Fasting vs. Calorie Restriction

Fasting and calorie restriction essentially sound like the same thing don’t they?

You don’t eat when you fast, so that’s a restriction of calories, right? Hmm…there’s a little bit more to that story.

First of all, let’s define FASTING:

The abstinence of food and drink for a specific period of time.

This means NO calories, it doesn’t mean LOW calories.

The benefits of fasting include:

  • Promotes autophagy – the cellar self-cleansing process that breaks down and recycles damaged cells
  • Normalizes insulin sensitivity 
  • Promotes the secretion of human growth hormone (HGH), which has been used to treat obesity, help build muscle mass and burn fat
  • Helps normalize ghrelin (your hunger hormone) levels and keep you more in tune with real hunger signals
  • Help give your gut a break from continuously digesting food

While fasting is often used as a weight loss tool, it is important to keep in mind that fasting is NOT a diet. It is NOT the same as STARVING YOURSELF.
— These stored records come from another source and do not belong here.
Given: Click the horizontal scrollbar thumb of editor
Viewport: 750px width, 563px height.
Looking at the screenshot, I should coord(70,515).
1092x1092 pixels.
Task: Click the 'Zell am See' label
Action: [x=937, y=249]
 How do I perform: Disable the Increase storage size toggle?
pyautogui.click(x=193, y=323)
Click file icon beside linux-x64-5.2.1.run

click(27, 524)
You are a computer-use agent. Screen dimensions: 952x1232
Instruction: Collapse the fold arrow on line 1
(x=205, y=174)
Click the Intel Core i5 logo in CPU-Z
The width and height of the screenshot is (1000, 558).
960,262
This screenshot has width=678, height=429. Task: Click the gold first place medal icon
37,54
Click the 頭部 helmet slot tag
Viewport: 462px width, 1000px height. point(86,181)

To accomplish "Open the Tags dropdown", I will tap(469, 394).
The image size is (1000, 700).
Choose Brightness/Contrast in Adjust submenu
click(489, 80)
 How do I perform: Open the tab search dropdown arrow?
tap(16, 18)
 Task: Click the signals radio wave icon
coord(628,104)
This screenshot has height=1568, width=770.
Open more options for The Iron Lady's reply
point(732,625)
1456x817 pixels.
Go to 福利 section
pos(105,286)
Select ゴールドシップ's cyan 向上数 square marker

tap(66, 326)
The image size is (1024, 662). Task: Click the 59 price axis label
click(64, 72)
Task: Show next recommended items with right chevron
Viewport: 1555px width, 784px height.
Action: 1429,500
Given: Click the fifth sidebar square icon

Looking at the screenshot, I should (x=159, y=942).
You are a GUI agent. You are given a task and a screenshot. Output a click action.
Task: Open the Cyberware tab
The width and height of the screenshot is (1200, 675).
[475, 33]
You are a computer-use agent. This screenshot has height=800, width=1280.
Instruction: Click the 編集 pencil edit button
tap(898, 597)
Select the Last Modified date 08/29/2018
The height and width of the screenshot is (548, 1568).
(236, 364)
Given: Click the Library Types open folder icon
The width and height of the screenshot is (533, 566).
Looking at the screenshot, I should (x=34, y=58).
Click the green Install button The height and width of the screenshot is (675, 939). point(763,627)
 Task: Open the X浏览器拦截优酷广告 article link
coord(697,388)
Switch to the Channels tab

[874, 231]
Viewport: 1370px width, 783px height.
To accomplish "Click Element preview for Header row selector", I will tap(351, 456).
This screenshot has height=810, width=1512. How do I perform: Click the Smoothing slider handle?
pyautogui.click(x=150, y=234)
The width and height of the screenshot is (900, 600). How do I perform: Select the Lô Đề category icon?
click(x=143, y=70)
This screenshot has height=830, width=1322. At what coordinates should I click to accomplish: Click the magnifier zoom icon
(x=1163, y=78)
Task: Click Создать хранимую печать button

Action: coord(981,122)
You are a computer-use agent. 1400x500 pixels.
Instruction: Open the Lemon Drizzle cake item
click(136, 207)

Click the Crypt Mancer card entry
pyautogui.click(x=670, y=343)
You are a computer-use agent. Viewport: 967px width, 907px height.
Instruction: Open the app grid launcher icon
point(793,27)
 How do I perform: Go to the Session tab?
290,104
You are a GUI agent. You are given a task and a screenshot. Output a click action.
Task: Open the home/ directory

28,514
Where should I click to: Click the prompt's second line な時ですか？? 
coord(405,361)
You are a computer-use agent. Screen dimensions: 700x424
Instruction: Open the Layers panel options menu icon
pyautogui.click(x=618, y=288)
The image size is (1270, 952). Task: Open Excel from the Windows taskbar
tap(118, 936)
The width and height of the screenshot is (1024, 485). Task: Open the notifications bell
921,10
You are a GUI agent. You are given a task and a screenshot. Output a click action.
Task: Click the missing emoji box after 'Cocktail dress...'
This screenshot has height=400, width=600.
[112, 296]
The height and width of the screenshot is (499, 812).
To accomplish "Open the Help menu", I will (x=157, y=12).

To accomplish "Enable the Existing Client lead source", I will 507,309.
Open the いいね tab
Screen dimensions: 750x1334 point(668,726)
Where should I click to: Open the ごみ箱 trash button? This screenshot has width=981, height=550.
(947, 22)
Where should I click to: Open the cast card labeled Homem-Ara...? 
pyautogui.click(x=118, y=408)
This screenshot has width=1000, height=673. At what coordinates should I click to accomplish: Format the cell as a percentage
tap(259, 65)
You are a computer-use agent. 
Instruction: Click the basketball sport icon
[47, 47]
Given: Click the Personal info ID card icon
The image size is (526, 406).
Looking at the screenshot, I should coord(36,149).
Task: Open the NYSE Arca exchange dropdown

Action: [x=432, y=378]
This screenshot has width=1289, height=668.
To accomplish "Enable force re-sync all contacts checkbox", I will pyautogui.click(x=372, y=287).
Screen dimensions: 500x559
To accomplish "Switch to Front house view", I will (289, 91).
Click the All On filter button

When we talk about fasting protocols, we usually refer to time-restricted eating windows in which you eat your calories (yes, the SAME amount you would eat on a regular day) in a specified time period, and fast for the rest of the time. This is NOT an excuse to eat less.

If you’re dropping calories and fasting at the same time, your body will inadvertently go into STARVATION MODE. Your body knows that there’s no food coming in, so it drops its metabolism as a means to SURVIVE.

Resting Metabolic Rates (RMR)– the energy needed to keep the heart pumping, the lungs breathing, your brain thinking, your kidneys detoxing- have been shown to decrease significantly during calorie-restricted diets. Your body will also start GAINING WEIGHT as a way to keep some energy stores for future bouts of starvation.

So what’s the key difference between Fasting and Restricted Calories?


When we eat, our insulin levels are elevated and our bodies are told to store energy for future use. However, when there are NO calories coming in, our bodies have to make THEIR OWN energy by tapping into body fat stores and converting it into glucose – this process is known as gluconeogenesis.

However, the moment we send the signal to our body that there are calories, EVEN JUST A LITTLE, it will start the storage process. And when it gets used to the idea that there aren’t ENOUGH calories to sustain metabolic activity, it will be more likely to store these calories as body fat to protect you.

The benefits of fasting only arise when you’re completely fasted and spikes in insulin levels don’t occur. So if you’re having a milky coffee in the morning instead of breakfast, a nibble of something here and there, juices or smoothies… this is NOT fasting. You’re now sending signals to digest food and your body thinks that there should be ample calories coming in.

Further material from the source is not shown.